I have developed a simple process for working on understanding and regulating my own aversions.

Discernment

When I notice an intense reaction in myself (aggression, invalidation, avoidance), I try to determine if there is any actual risk to my well-being or life functioning.  The first question to address is whether the situation is a potential growth-producing situation, a reality risk to be mitigated or just an unproductive use of time and energy.  Not every object of aversion should be approached.  For example, if one has an aversive reaction to cigarette smoke, I’m not implying that one should start smoking so as to become less reactive.

Gaining Clarity

Assuming I decide the situation could be potentially growth producing and not pose an unwise risk for harm, I try to name the form of aversion (anger, arrogance, etc.) and the ensuing automatic behaviors that it prompts in me.  For aversions that are focused on other people, my main antidote is to move toward them with the intent to better understand what makes them tick, so to speak.  I find it very hard to maintain anger and impatience when I come to a better understanding of what others are dealing with in life and in themselves.

Interrupting Reactivity

When the aversion I am experiencing does not involve other people, but just day to day life experiences, such as a day of hard rain when I planned an outdoor activity, my primary antidote is meditation.  Through the calmness I obtain through meditation, I can typically transcend the narrow thinking that is producing the resistance to what is.

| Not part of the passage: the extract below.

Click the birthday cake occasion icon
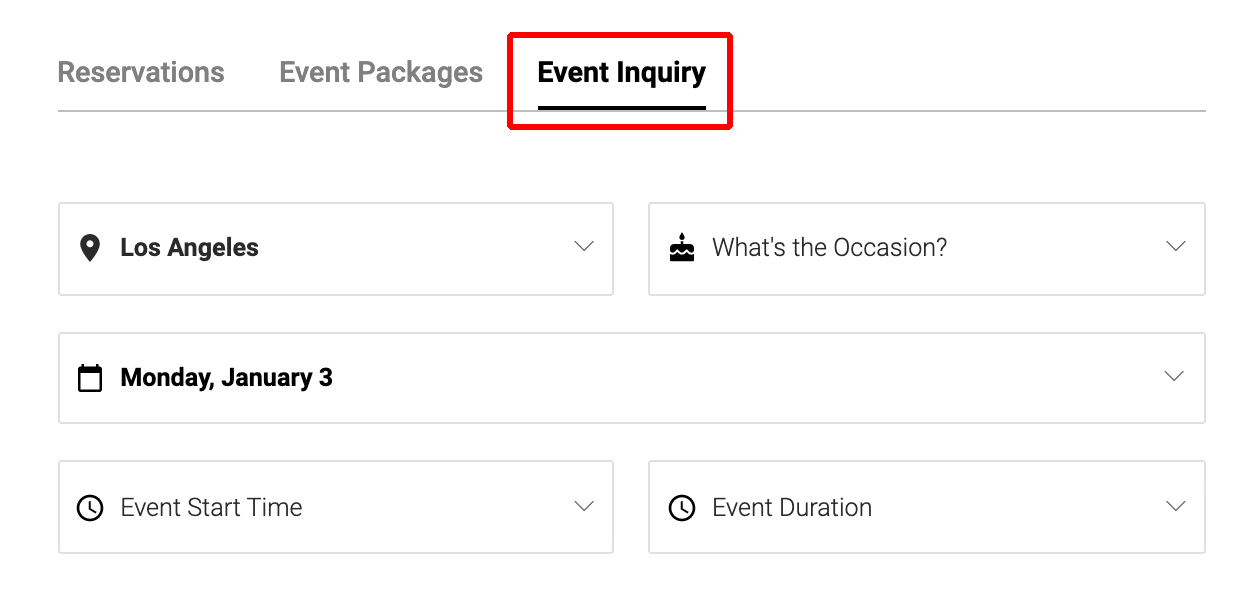 tap(681, 248)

Focusing on all the ways I judge and resist what life presents me with has proven to be an endless source of self-development opportunities.  In my experience, the lighter way I move through life when staying aware and on top of this aspect of my functioning is well worth the temporary discomfort associated with facing it.  What is the alternative?  One can keep pushing things and people away, but they are still there.  Eventually, the pile of triggers one is avoiding is too big to “fit under the rug.”

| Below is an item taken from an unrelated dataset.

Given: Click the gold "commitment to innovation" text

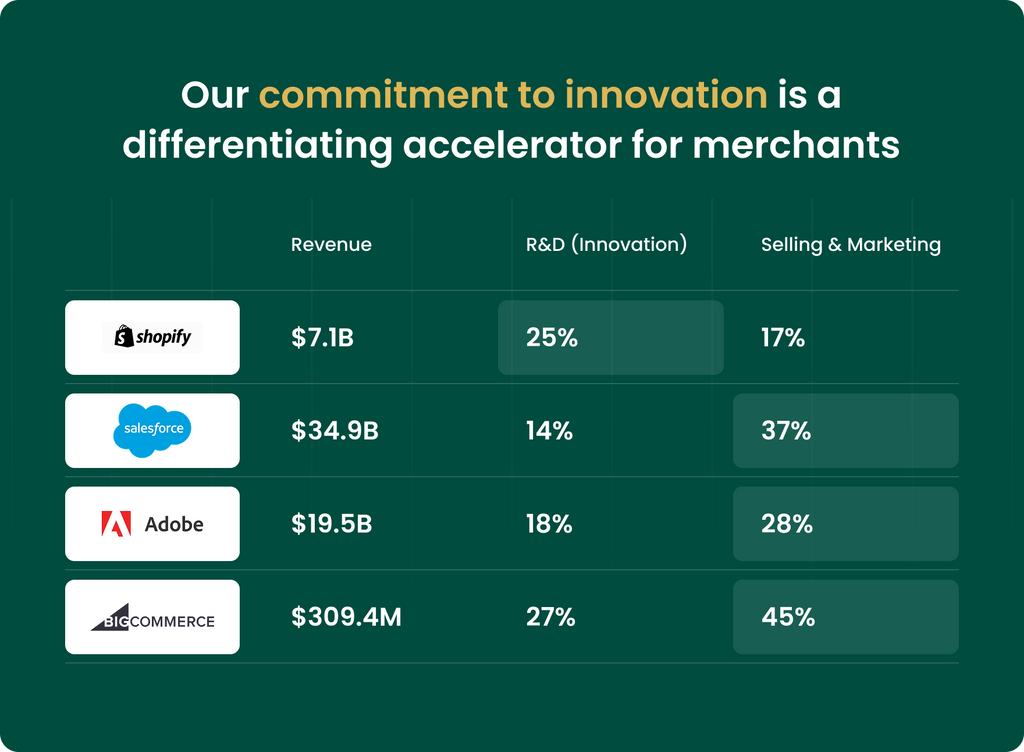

The following reflective questions are offered as a set of thought stimulators.  I invite you to reflect on your own aversions and experiences.

Reflective questions:

  1. In what situations, relationships or circumstances do you notice yourself becoming most angry, frustrated or judgmental?
  2. What patterns or commonalities can you identify in those situations, relationships or circumstances?
  3. In what relationships could getting to a deeper understanding of the other person serve to tone down the intensity of your reactivity to that individual?
  4. What do you want to know about the individuals identified in questions 3? Produce three genuinely curious questions that you could ask for each.
  5. In what situations or circumstances not involving relationships do you also notice intense reactions in yourself?
  6. What do you think the reactions reveal about you?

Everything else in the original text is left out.